Amateurs Talk Detection. Professionals Talk Collection.

I went to a presentation from a large cybersecurity firm the other day. The salesmen — and they were all salesmen, as even a few post-presentation questions made clear — focused on the intelligence their company produced, but knew little about the rest of their company’s intelligence cycle. As a consumer of their products, though, I consider knowledge of the process that created them critical. After an hour on finished intelligence, and in particular a slide that touted a “globally deployed sensor grid”, I wanted to know more about that production process in general, and about their collection specifically. Unfortunately, when asked, the salesmen offered a handful of handwavy “We have millions of sensors across the globe”, and, “We ingest billions of events per day” statements, but little beyond that.

I left the venue disappointed but not surprised. Whether dealing with cyber threat intelligence specifically, intelligence in general, or even the types of analysis SOC personnel perform, almost no one wants to talk about the process — they just want to hear about the results. “APT X used Malware Y.” “The SOC identified a compromise in Network Z.” This myopic focus on the assessments themselves precludes an understanding of the entire process which would, critically, involve evaluating the impact of biases at each stage of the intelligence cycle on the end result. For example, how did guidance given during Planning and Direction inform Collection? Did limited or directed collection — a statistical bias1 — exacerbate human or systemic biases during Processing and Exploitation or Analysis and Production? How did decisions at each phase ultimately impact the accuracy of the assessment delivered in Dissemination and Integration? Answers to questions like these provide the necessary background to appropriately contextualize finished intelligence products, which are otherwise the result of an opaque process and subject to unclear biases at each stage.

This is not a novel insight. As Andrew Thompson frequently quips, “If your collection is trash, your analysis will be trash.” That holds for intelligence in general, and cyber threat intelligence specifically. Exquisite analysis can never overcome incomplete data. Over the last few days, I realized that rule also applies to the type of analysis SOC personnel perform as well.2 Effective analysis, whether in the intelligence or information security field, requires a transparent and rigorous process — but it relies on collection. Thanks to the fantastic work threat intelligence companies and individual researchers publish, and the myriad rule repositories available to SOC analysts3, the challenge in uncovering malicious activity is almost never in its actual identification; that is — for the most part — straightforward. The challenge in uncovering malicious activity is almost always in collecting the data necessary to enable its detection. “If your collection is trash, your analysis will be trash”, and that applies to the information security field as well.

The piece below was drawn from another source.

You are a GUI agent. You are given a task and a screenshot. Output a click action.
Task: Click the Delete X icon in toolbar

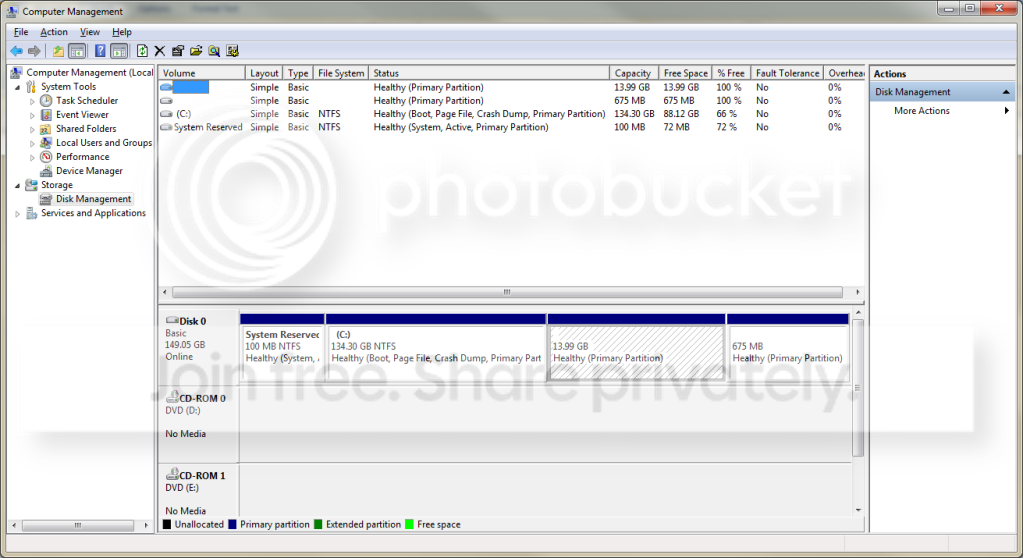tap(160, 51)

General Omar Bradley once said, “Amateurs talk strategy. Professionals talk logistics.” This does not devalue strategy, but rather highlights the importance of logistics as an enabler of strategic plans. I propose a similar statement for the information security space not to devalue detection, but rather to highlight the importance of the collection upon which it relies: “Amateurs talk detection. Professionals talk collection.”

 NIST Special Publication 1270: Proposal for Identifying and Managing Bias in Artificial Intelligence does a nice job of identifying sources of bias. Whereas most think of biases as logical fallacies, the authors of SP 1270 correctly identify three distinct sources: statistical biases “such as representativeness of datasets and fairness of machine learning algorithms”, human biases, and systemic biases.

 Again, as I said in SOC Metrics, Part I: Foundational Metrics, “I use ‘SOC’ as a generic term for all groups responsible for securing an organization’s information systems. This includes the IT administrators who provision and maintain those systems, security and compliance monitors who deal with known threats and policy violations, and threat hunters who deal with emerging and novel threats. Each of these entities plays a distinct but critical role in an effective security program, but I will use ‘SOC’ as a general term for all of them here.”

 For instance, start with MITRE’s Cyber Analytics Repository (CAR) or the famous Sigma project. Also check out rules from Azure Sentinel, Google Chronicle, DNIF, Splunk, Elastic, FalconForce, Panther Labs, Emerging Threats, and SOC Prime. Don’t forget about advanced hunting queries for Microsoft 365 Defender, Elastic’s Prebuilt Rules, Google’s Community Security Analytics (CSA), and Open Threat Research Forge’s ThreatHunter Playbook, too.